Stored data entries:
......
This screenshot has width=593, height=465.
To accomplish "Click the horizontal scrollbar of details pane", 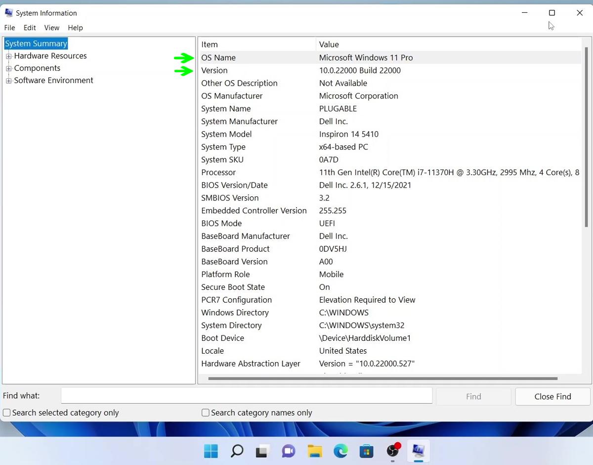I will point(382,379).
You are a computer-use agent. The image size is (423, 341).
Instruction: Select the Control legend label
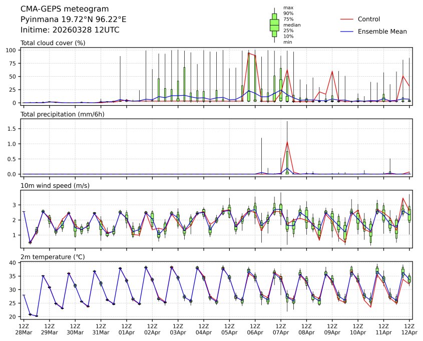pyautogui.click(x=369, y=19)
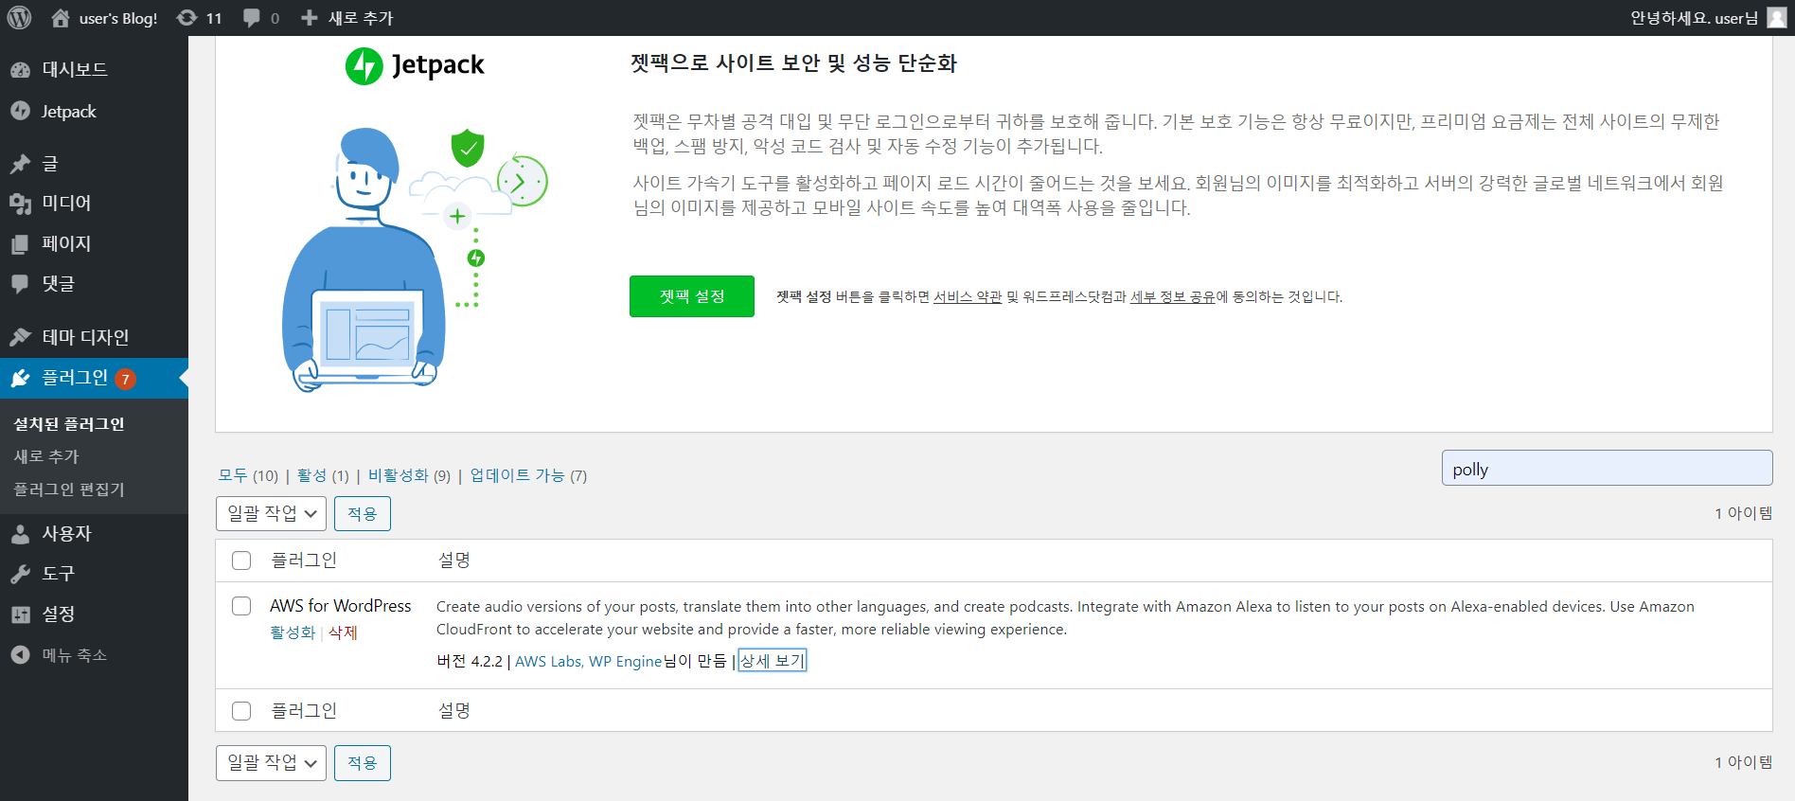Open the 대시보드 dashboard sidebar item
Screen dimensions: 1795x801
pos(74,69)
......
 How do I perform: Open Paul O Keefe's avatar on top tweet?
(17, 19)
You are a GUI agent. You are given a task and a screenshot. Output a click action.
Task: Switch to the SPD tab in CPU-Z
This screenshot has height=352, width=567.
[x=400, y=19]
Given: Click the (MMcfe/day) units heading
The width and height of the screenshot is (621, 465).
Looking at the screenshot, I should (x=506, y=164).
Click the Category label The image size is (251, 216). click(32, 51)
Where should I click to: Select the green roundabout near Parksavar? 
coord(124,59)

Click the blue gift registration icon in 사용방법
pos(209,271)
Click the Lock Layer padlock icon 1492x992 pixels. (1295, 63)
......
[Assignment]:
Among the entries above, copy exactly only the lines starting with the one containing "Click the Category" and going through the one containing "Click the Lock", both ends included.

[Written response]:
Click the Category label The image size is (251, 216). click(32, 51)
Where should I click to: Select the green roundabout near Parksavar? 
coord(124,59)

Click the blue gift registration icon in 사용방법
pos(209,271)
Click the Lock Layer padlock icon 1492x992 pixels. (1295, 63)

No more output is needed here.